» Your instructions:
Could you print all of the data below again, exactly?

### Dataset excerpts

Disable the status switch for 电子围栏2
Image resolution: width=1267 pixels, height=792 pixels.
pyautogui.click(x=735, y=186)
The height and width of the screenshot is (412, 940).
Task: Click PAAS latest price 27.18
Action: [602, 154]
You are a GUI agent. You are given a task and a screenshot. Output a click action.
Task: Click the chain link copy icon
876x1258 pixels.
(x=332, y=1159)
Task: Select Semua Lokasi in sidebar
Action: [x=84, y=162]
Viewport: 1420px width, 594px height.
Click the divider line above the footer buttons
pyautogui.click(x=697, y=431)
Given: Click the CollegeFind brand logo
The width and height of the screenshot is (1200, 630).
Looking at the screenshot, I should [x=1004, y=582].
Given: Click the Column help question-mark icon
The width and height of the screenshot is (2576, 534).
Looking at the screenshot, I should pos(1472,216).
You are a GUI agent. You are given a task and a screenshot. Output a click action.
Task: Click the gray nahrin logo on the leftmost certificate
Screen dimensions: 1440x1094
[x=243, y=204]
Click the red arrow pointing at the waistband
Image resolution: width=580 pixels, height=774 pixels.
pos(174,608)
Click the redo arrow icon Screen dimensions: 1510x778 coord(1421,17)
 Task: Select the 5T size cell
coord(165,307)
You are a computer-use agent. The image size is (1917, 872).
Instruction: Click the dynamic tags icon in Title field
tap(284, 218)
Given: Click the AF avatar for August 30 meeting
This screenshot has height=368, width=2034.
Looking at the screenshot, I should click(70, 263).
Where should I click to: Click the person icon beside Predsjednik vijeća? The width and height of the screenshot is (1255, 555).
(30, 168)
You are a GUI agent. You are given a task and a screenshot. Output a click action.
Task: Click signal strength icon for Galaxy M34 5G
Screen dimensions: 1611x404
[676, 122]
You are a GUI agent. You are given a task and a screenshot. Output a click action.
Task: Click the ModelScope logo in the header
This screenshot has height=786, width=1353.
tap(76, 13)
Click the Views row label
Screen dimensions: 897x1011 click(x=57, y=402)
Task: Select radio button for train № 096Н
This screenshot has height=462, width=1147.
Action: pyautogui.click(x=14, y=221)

######

» Expected answer:
Disable the status switch for 电子围栏2
Image resolution: width=1267 pixels, height=792 pixels.
pyautogui.click(x=735, y=186)
The height and width of the screenshot is (412, 940).
Task: Click PAAS latest price 27.18
Action: [602, 154]
You are a GUI agent. You are given a task and a screenshot. Output a click action.
Task: Click the chain link copy icon
876x1258 pixels.
(x=332, y=1159)
Task: Select Semua Lokasi in sidebar
Action: [x=84, y=162]
Viewport: 1420px width, 594px height.
Click the divider line above the footer buttons
pyautogui.click(x=697, y=431)
Given: Click the CollegeFind brand logo
The width and height of the screenshot is (1200, 630).
Looking at the screenshot, I should [x=1004, y=582].
Given: Click the Column help question-mark icon
The width and height of the screenshot is (2576, 534).
Looking at the screenshot, I should pos(1472,216).
You are a GUI agent. You are given a task and a screenshot. Output a click action.
Task: Click the gray nahrin logo on the leftmost certificate
Screen dimensions: 1440x1094
[x=243, y=204]
Click the red arrow pointing at the waistband
Image resolution: width=580 pixels, height=774 pixels.
pos(174,608)
Click the redo arrow icon Screen dimensions: 1510x778 coord(1421,17)
 Task: Select the 5T size cell
coord(165,307)
You are a computer-use agent. The image size is (1917, 872).
Instruction: Click the dynamic tags icon in Title field
tap(284, 218)
Given: Click the AF avatar for August 30 meeting
This screenshot has height=368, width=2034.
Looking at the screenshot, I should click(70, 263).
Where should I click to: Click the person icon beside Predsjednik vijeća? The width and height of the screenshot is (1255, 555).
(30, 168)
You are a GUI agent. You are given a task and a screenshot. Output a click action.
Task: Click signal strength icon for Galaxy M34 5G
Screen dimensions: 1611x404
[676, 122]
You are a GUI agent. You are given a task and a screenshot. Output a click action.
Task: Click the ModelScope logo in the header
This screenshot has height=786, width=1353.
tap(76, 13)
Click the Views row label
Screen dimensions: 897x1011 click(x=57, y=402)
Task: Select radio button for train № 096Н
This screenshot has height=462, width=1147.
Action: pyautogui.click(x=14, y=221)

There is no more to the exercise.